Furthermore, the oxymoronic tone of the discursive strategy draws attention to dimensions of human agency in discourse. In recent decades, agency has been the object of highly controversial debates in the humanities and social sciences. In spite of these debates, there appears to be broad agreement that agency does not denote an ability to act autonomously, independently of and uninfluenced by forces outside of us, in other words to pull the strings behind the scenes. Instead, agency points to actors’ leeway and choices within a field of possible actions, to their ability to act without being compelled to act in a certain manner. Agency means the ability to productively relate to the power of discourse and its normalizing effects, to practice what Foucault in his later essay What Is Critique? called “voluntary insubordination” and “the will not to be governed thusly.”
However, reference to a discursive strategy points beyond this understanding of agency and demands more than the diagnosis of “voluntary insubordination” to discourse and its truth/power effects. It prompts us to think about whether and if so how individual and collective actors can actively use discourse as means to achieve their ends. To deploy a discursive strategy, human actors somehow need to be able to comprehend the discourse they are determined by so that they can make use of it in a strategic manner to mold “the future direction” of their existence. When it comes to political and other collective actors, the concept of a discursive strategy raises the question of the extent to which they can comprehend and employ prevalent discourses in order to structure the field of others’ possible actions. This means, for instance, that they can make the political practice (of voluntary repatriation, for example) seem more in accordance with liberal values than it actually is, or/and make certain voluntary choices (by those to be governed) more likely than others.
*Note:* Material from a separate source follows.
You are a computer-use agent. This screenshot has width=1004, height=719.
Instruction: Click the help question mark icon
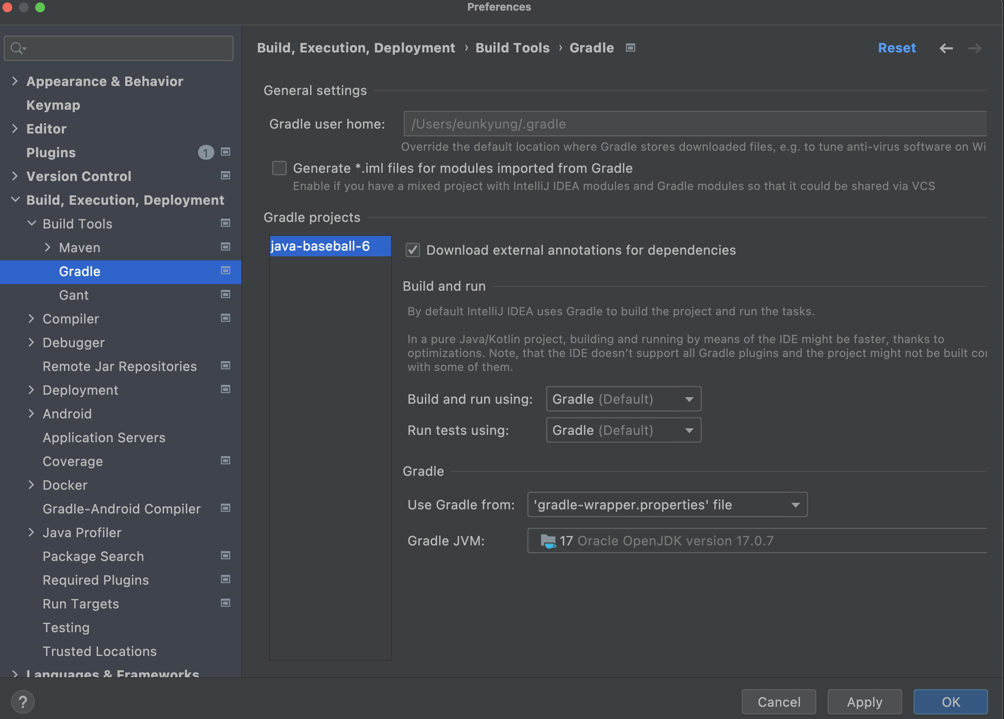[x=23, y=702]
- Bevir, Marc, “Foucault and Critique. Deploying Agency against Autonomy”, Political Theory 27,1 (1999): 65-84.
- Foucault, Michel, The Archaeology of Knowledge (1969) and the Discourse on Language (1971). New York: Pantheon, 1972.
- Foucault, Michel, “The Subject and Power”, Critical Inquiry 8,4 (1982): 777-795.
- Foucault, Michel, “What Is Critique?”, In: The Politics of Truth, ed. by S. Lothringer and L. Hochroth. New York: Semiotexte, 1997: 23-82.
- Lorenzini, Daniele, “From Counter-Conduct to Critical Attitude. Michel Foucault and the Art of Not Being Governed Quite So Much”, Foucault Studies 21 (2016): 7-21.